_Assignment_
Every line below that mentions the word "agent" should be copied out.
==========
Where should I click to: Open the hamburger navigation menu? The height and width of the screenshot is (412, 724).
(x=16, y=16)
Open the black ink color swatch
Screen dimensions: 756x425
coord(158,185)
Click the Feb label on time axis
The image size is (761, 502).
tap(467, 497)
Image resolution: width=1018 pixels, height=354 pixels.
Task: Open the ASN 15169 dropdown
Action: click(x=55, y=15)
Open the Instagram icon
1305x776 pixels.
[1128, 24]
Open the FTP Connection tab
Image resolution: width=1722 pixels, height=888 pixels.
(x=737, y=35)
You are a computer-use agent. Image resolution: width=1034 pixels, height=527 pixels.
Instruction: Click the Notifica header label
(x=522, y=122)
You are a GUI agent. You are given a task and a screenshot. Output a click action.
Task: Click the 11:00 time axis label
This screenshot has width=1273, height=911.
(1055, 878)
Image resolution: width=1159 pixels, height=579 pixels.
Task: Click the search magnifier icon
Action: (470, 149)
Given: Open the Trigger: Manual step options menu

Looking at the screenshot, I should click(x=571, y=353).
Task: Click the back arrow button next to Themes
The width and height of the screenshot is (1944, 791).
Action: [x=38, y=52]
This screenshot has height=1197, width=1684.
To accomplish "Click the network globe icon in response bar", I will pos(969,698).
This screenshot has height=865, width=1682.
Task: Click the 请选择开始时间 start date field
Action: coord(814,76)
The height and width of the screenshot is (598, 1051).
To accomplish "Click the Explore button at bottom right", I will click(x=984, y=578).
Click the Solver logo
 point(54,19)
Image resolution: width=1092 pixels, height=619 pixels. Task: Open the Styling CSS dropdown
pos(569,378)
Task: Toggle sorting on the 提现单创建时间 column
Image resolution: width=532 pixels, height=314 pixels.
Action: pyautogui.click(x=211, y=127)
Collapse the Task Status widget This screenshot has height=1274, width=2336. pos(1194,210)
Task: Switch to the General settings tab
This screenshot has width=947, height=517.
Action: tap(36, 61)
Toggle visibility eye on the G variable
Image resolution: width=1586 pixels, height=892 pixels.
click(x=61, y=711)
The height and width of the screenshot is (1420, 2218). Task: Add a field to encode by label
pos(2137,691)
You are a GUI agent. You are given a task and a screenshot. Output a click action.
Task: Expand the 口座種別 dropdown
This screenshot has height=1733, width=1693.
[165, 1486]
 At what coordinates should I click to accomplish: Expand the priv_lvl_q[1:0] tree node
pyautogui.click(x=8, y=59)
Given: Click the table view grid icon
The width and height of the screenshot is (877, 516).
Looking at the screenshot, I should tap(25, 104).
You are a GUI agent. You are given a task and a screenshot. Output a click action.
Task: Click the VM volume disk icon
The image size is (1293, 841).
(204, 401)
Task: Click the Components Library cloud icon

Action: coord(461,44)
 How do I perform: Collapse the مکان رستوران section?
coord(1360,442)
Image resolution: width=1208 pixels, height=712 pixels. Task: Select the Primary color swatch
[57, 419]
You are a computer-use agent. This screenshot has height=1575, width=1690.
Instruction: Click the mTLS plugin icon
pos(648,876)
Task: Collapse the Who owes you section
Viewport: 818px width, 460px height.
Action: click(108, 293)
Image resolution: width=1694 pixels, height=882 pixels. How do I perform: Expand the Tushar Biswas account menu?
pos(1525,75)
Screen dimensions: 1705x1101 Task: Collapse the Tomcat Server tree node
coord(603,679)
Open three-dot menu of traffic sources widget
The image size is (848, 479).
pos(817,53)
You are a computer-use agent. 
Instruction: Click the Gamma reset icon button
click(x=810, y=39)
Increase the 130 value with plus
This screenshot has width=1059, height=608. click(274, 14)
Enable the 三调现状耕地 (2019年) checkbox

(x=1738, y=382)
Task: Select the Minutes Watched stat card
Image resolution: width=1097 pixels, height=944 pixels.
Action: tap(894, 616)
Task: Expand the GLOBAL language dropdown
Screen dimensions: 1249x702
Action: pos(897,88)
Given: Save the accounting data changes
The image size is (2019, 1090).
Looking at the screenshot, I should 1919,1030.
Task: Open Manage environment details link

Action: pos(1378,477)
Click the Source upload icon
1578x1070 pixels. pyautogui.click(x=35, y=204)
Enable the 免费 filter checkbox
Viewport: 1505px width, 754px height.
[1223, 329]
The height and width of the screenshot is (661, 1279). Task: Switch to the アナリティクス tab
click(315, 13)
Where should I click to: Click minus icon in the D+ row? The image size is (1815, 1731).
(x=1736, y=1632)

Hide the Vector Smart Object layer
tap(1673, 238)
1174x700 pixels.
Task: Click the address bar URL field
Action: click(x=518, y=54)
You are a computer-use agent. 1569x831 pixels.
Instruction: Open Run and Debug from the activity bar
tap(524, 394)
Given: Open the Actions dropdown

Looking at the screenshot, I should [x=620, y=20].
==========
_Solved exercise_
You are a computer-use agent. Image resolution: width=1034 pixels, height=527 pixels.
You are a GUI agent. You are given a task and a screenshot. Output a click action.
You are a GUI agent. You are given a task and a screenshot. Output a click action.
You are a GUI agent. You are given a task and a screenshot. Output a click action.
You are a computer-use agent. This screenshot has height=1575, width=1690.
You are a computer-use agent. 
You are a computer-use agent. 1569x831 pixels.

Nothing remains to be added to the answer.